Given passage:
►
Jacob S. Kruger*,
Tao Dong,
Gregg T. Beckham and
Mary J. Biddy
National Renewable Energy Laboratory, National Bioenergy Center, 15013 Denver West Parkway, Golden, CO 80401, USA. E-mail: Jacob.Kruger@nrel.gov
First published on 2nd July 2018
Renewed interest in production of 1,3-butadiene from non-petroleum sources has motivated research into novel production routes. In this study, we investigated an integrated process comprising 1-butanol dehydration over a γ-Al2O3 catalyst to produce a mixture of linear butenes, coupled with a downstream K-doped Cr2O3/Al2O3 catalyst to convert the butenes into butadiene. Linear butene yields greater than 90% are achievable at 360 °C in the dehydration step, and single-pass 1,3-butadiene yields greater than 40% are achieved from 1-butene in a N2 atmosphere in the dehydrogenation step. In the integrated process, 1,3-butadiene yields are 10–15%. In all cases, linear C4 selectivity is greater than 90%, suggesting that 1,3-butadiene yields could be significantly improved in a recycle reactor. Doping the Cr2O3 catalyst with different metals to promote H2 consumption in a CO2 atmosphere did not have a large effect on catalyst performance compared to an undoped Cr2O3 catalyst, although doping with K in an N2-diluted atmosphere and with Ni in a CO2-enriched atmosphere showed slight improvement. In contrast, doping with K and Ca in a CO2-enriched atmosphere showed slightly decreased performance. Similarly, employing a CO2-enriched atmosphere in general did not improve 1,3-butadiene yield or selectivity compared to reactions performed in N2. Overall, this study suggests that an integrated dehydration/dehydrogenation process to convert 1-butanol into 1,3-butadiene could be feasible with further catalyst and process development.
◄
(Items from a dataset)
►
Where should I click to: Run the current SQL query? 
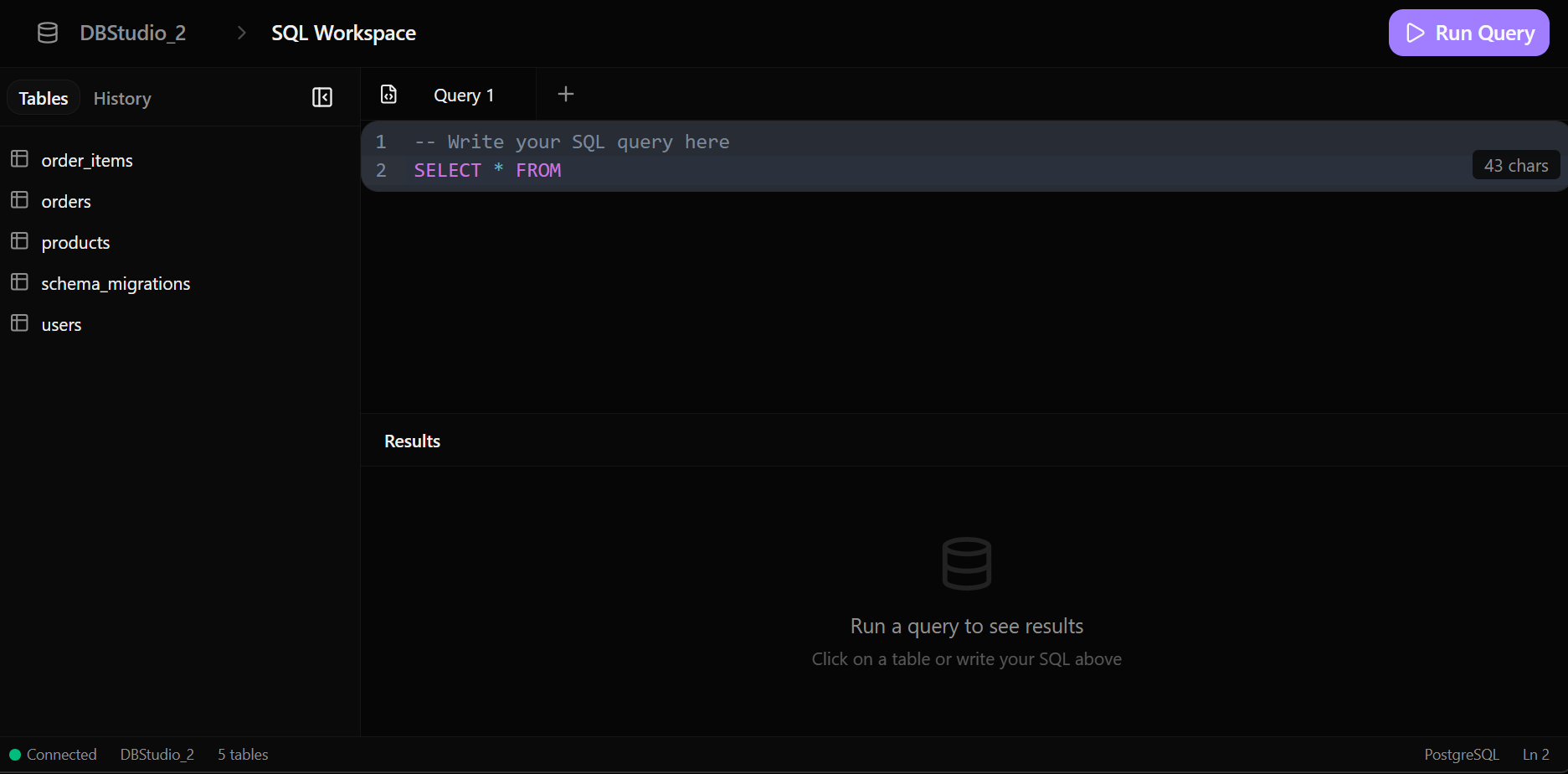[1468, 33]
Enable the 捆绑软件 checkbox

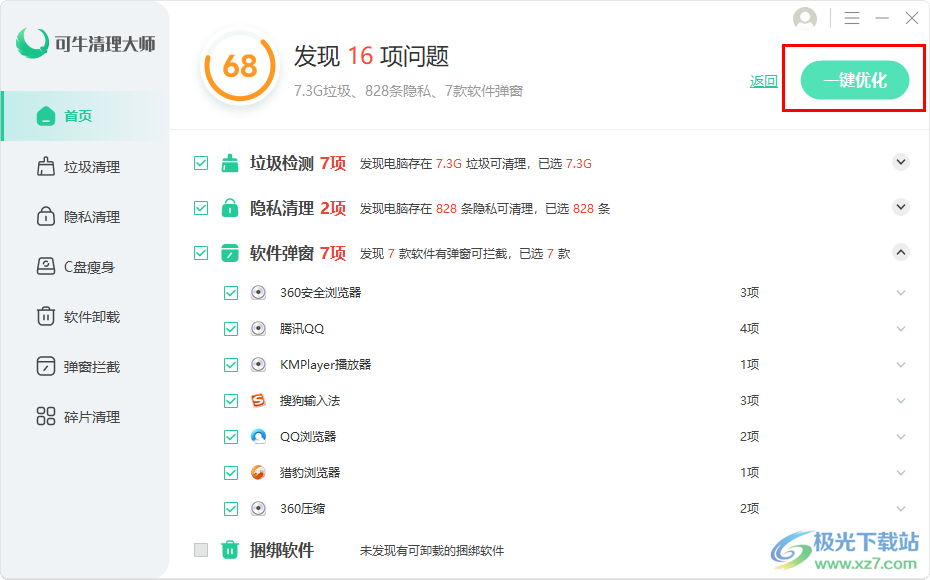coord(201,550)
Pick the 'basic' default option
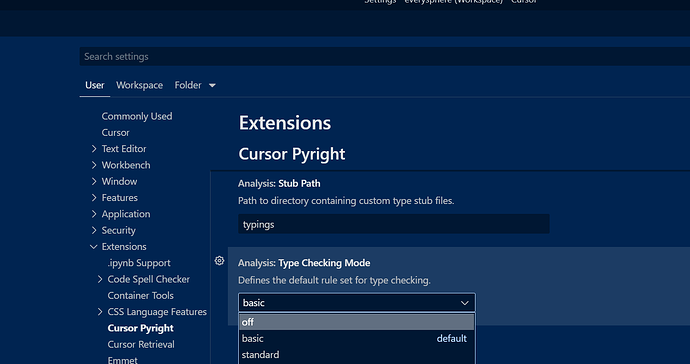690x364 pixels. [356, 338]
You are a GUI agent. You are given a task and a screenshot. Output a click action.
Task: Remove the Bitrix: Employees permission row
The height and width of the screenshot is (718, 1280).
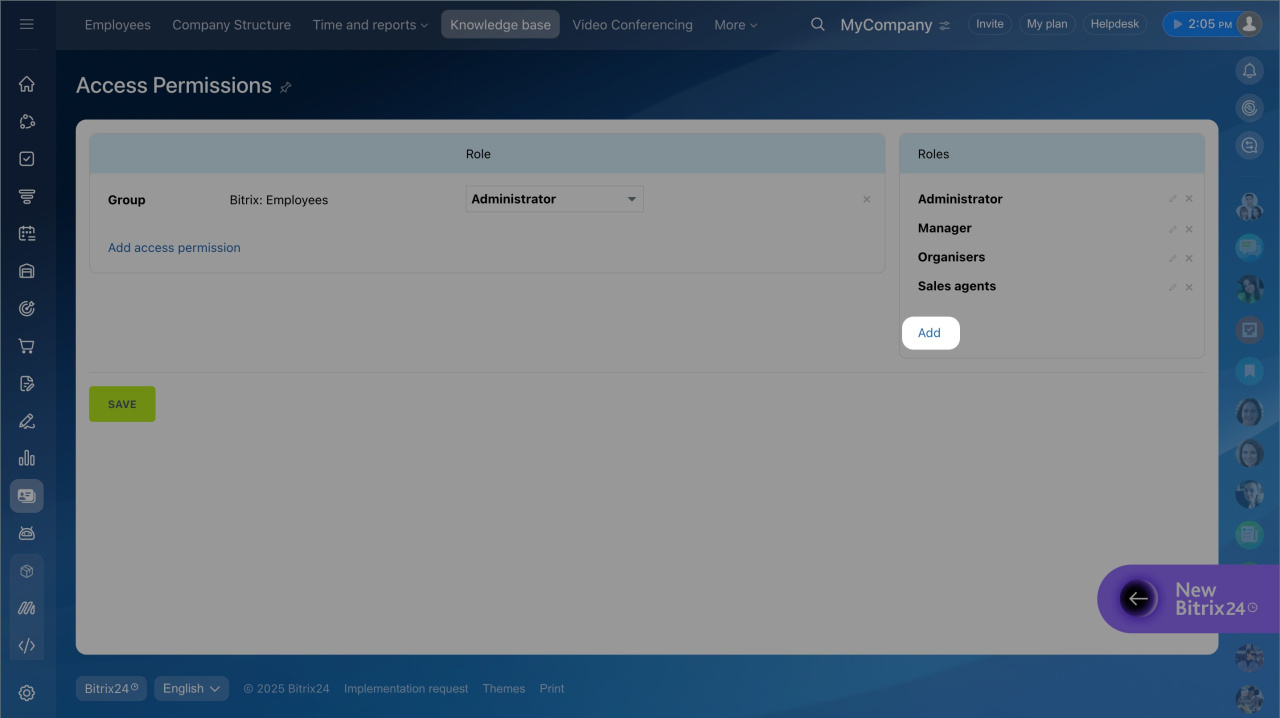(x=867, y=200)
◄
Tasks to perform:
(A) According to the butadiene abstract, what linear butene yield can be achieved at 360 °C in the dehydration step?
(B) Resume the butadiene abstract after its final sentence.

Responses:
(A) Greater than 90%.

(B)
Several pathways to convert biomass to a renewable C4 stream exist commercially, incorporating syngas, methanol, and ethanol intermediates en route to 1-butanol, isobutanol, succinic acid, or butanediol.2,6 The pathways to convert these C4s into 1,3-butadiene are less technically developed, though the embodied chemistries are relatively mature. Specifically, 1-butanol could be dehydrated to 1- and 2-butenes, and these butenes could be dehydrogenated to 1,3-butadiene (Scheme 1).
A single-stage integrated process would be challenging due to the different conditions required for alcohol dehydration and olefin dehydrogenation. In particular, olefin dehydrogenation is typically carried out at temperatures greater than 550 °C and weight-hourly space velocities (WHSVs) greater than 150 h−1. High temperature is required to activate the olefins on the dehydrogenation catalyst, and the high WHSV is required to minimize unfavourable side reactions that lead to C1–C3 cracking products and coke. Additionally, dehydrogenation catalysts (Cr2O3 or Fe2O3 supported on Al2O3) are typically doped with K2CO3 or K2O, which neutralize catalyst acidity that would be necessary for alcohol dehydration. Similarly, alcohols tend to react by dehydrogenation at such temperatures to produce an undesired carbonyl, rather than by dehydration to produce a desirable olefin.7 On the other hand, 1-butanol can be dehydrated to linear butenes in greater than 95% yield over a γ-Al2O3 catalyst at temperatures of 350–410 °C and WHSVs of 1–10 h−1.8 This difference in reaction conditions may be one reason that it has been suggested,1 but never demonstrated, that an integrated dehydration–dehydrogenation process to convert 1-butanol to 1,3-butadiene could be feasible.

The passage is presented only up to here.